原文节选 ::
%%

2021-06-04:给定三个参数:二叉树的头节点head,树上某个节点target,正数K,从target开始,可以向上走或者向下走。返回与target的距离是K的所有节点。

福大大 答案2021-06-04:

记录父节点的map,key是当前节点,value是父节点。
访问集合,凡是节点被访问过,放在这个集合中。
队列,广度优先遍历。

代码用golang编写。代码如下:

package main

import "fmt"

func main() {

    root := &Node{Val: 1}
    root.Left = &Node{Val: 2}
    root.Right = &Node{Val: 3}
    root.Right.Right = &Node{Val: 6}
    root.Left.Left = &Node{Val: 4}
    root.Left.Right = &Node{Val: 5}
    root.Left.Right.Left = &Node{Val: 7}
    root.Left.Right.Right = &Node{Val: 8}
    target := root.Left
    ret := distanceKNodes(root, target, 2)
    for i := 0; i < len(ret); i++ {
        fmt.Println(ret[i].Val)
    }

}

type Node struct {
    Val   int
    Left  *Node
    Right *Node
}

func distanceKNodes(root *Node, target *Node, K int) []*Node {
    parents := make(map[*Node]*Node)

%%

问题与任务 ::
- A) 在原文节选里,用来记录父节点的map中,key和value各是什么?
- B) 请从“for i := 0;”开始,一直到“parents := make(map[*Node]*Node)”为止,把原文节选中的这部分一字不差地抄录下来。
下方材料与此处无关,不必查看。

所示资料 ::

%%

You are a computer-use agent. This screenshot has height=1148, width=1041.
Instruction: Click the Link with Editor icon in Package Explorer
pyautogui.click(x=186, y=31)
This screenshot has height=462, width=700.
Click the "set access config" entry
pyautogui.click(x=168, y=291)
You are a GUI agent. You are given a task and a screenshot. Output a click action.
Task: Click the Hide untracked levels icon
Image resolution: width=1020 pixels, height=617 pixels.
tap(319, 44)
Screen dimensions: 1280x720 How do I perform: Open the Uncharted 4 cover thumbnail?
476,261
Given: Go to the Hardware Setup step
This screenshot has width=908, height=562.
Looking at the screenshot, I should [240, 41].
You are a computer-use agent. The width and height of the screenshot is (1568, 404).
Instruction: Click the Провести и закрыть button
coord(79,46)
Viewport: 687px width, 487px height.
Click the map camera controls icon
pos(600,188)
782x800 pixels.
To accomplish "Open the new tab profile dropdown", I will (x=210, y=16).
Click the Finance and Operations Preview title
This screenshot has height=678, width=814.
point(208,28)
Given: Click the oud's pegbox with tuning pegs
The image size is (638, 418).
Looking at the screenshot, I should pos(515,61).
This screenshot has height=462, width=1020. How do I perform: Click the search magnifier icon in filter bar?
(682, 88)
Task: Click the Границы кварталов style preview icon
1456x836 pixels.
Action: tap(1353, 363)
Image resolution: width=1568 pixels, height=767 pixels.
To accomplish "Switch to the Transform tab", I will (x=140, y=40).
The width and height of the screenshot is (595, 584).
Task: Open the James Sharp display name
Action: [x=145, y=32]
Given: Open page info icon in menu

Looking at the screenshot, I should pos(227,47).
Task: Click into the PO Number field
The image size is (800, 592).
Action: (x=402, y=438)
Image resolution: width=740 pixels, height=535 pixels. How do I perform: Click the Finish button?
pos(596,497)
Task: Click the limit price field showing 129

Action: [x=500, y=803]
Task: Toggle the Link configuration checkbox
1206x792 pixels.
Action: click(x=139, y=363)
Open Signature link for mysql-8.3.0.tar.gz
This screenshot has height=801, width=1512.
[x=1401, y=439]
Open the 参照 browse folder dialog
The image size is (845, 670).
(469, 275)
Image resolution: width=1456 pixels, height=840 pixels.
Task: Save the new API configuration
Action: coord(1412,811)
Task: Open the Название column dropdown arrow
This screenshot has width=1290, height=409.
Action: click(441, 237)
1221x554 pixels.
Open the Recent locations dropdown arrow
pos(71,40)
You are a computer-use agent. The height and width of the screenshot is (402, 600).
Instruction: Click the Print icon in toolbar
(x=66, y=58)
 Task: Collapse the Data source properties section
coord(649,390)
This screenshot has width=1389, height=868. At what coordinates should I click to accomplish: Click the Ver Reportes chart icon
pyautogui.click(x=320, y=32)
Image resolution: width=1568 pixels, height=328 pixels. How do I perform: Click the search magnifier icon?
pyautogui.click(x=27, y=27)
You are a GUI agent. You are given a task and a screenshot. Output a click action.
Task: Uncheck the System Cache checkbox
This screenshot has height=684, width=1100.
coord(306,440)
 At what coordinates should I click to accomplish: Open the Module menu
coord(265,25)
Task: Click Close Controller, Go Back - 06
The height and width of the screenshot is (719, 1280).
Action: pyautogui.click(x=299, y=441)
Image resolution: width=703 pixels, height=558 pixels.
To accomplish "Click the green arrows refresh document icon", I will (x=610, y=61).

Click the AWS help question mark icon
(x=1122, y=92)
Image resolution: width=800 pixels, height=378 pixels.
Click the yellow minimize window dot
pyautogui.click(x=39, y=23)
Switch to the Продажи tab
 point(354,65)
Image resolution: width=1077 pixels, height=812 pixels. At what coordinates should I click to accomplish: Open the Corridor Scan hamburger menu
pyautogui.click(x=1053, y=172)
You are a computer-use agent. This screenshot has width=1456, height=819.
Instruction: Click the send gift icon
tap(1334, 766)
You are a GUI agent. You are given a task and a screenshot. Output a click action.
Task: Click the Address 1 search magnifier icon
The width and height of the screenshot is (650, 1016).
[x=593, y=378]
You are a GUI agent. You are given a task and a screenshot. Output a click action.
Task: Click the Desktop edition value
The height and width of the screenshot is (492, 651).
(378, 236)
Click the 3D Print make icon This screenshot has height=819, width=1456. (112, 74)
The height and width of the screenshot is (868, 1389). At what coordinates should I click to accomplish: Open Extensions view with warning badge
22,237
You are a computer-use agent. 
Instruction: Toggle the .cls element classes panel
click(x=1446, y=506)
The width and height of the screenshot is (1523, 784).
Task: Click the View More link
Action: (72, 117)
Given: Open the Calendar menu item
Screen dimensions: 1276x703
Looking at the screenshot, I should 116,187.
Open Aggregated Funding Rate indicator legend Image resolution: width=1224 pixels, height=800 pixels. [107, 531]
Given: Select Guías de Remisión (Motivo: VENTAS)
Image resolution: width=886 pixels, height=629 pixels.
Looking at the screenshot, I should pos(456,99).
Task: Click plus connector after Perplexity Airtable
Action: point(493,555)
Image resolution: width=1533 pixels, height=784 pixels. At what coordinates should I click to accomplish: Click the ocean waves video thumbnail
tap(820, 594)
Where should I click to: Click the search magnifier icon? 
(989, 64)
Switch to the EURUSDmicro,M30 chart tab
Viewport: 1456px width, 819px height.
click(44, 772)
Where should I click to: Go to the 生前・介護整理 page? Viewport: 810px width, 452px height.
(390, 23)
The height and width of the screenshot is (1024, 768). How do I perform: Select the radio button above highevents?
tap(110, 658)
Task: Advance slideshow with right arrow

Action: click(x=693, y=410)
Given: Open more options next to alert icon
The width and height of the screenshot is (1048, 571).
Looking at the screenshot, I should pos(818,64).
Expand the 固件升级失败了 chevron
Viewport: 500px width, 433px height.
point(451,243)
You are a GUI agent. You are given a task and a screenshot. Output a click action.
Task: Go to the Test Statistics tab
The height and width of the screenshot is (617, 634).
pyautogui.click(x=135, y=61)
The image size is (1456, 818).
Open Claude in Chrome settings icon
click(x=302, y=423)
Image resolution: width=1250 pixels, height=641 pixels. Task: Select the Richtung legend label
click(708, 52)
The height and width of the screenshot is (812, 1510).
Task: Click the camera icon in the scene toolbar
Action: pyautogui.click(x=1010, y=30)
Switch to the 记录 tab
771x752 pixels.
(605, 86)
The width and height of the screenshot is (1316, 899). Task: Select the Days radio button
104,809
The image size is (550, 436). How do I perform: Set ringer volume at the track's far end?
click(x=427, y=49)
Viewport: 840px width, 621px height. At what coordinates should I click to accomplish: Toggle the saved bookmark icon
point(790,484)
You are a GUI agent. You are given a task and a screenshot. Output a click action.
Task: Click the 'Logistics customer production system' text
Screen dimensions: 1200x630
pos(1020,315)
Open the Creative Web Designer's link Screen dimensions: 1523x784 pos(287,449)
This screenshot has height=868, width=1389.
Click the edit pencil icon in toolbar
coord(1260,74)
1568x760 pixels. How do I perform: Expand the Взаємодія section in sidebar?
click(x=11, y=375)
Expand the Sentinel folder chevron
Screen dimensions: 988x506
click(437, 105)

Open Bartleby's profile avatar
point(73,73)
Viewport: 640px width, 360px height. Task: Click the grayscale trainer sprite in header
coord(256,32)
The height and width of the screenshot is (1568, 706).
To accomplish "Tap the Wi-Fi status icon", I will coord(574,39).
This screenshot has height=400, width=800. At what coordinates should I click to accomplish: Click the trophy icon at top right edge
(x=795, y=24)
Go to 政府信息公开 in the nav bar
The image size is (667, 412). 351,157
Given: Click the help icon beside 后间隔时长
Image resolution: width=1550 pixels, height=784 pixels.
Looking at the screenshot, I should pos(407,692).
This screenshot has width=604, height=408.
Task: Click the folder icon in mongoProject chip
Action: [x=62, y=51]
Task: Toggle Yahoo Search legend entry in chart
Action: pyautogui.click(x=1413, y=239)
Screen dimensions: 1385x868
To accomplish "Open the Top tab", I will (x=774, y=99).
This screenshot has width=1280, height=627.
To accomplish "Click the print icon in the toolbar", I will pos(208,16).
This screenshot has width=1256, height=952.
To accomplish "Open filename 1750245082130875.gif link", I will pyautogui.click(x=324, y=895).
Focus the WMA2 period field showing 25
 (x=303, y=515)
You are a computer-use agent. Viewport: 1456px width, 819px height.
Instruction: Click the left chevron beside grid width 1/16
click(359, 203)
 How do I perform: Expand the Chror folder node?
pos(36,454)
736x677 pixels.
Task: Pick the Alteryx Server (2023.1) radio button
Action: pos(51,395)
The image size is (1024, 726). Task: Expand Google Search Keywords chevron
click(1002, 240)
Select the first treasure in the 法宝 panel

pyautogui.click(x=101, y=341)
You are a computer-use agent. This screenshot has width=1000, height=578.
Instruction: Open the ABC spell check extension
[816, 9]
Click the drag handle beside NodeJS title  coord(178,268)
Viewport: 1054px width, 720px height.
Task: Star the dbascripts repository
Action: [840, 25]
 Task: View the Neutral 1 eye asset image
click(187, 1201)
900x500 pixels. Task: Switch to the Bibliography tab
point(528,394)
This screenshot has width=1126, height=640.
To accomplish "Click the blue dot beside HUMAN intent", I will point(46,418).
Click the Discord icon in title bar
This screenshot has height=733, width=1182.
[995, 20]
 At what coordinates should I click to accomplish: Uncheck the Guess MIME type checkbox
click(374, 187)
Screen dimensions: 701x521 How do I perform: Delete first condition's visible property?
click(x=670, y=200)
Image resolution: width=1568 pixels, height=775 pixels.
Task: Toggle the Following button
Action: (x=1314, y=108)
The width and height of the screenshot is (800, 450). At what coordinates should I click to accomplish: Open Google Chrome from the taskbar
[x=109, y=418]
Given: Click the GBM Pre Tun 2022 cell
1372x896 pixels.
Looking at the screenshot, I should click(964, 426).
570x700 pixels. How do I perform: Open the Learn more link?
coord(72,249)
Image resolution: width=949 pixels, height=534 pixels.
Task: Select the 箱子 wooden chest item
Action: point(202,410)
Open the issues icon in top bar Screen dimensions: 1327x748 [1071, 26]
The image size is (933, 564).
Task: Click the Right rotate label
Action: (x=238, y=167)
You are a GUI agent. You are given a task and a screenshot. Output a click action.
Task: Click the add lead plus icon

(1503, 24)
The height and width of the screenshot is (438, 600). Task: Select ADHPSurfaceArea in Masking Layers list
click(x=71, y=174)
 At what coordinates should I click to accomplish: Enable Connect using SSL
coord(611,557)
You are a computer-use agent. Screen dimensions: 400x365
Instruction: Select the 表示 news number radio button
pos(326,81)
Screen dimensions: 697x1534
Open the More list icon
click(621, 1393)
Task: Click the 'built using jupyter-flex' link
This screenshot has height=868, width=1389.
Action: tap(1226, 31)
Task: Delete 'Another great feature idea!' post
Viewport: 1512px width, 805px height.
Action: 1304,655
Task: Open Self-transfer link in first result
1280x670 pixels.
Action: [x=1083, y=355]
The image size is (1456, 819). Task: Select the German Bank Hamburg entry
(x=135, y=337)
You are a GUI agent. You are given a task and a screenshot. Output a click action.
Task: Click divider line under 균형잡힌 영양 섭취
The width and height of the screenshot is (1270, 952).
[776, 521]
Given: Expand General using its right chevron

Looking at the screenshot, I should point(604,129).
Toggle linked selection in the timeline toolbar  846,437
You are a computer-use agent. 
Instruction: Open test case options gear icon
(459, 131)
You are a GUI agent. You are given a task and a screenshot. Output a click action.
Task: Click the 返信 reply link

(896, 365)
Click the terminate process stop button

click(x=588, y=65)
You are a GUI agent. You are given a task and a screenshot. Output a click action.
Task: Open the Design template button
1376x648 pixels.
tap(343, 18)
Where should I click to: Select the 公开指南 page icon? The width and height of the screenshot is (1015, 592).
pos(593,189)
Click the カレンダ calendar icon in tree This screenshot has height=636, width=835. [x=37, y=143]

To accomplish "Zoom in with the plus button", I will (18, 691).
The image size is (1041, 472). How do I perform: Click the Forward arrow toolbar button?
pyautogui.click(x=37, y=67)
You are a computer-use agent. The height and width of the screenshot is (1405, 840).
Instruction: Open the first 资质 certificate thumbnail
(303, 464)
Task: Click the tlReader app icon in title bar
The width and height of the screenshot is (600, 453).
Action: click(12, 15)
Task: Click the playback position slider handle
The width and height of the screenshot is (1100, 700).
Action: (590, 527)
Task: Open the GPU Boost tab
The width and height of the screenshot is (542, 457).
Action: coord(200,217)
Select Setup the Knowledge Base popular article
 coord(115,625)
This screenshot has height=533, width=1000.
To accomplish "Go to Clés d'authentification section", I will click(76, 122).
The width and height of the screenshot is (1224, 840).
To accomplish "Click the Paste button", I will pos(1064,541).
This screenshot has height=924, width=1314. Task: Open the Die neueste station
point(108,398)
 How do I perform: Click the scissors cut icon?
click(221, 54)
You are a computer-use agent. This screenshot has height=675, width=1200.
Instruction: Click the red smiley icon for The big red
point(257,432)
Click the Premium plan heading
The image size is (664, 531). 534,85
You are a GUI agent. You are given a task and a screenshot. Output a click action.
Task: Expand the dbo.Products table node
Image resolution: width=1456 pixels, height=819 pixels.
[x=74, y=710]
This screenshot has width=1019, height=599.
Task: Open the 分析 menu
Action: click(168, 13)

%%

参考答案 ::
- A) key是当前节点,value是父节点。

- B)
for i := 0; i < len(ret); i++ {
        fmt.Println(ret[i].Val)
    }

}

type Node struct {
    Val   int
    Left  *Node
    Right *Node
}

func distanceKNodes(root *Node, target *Node, K int) []*Node {
    parents := make(map[*Node]*Node)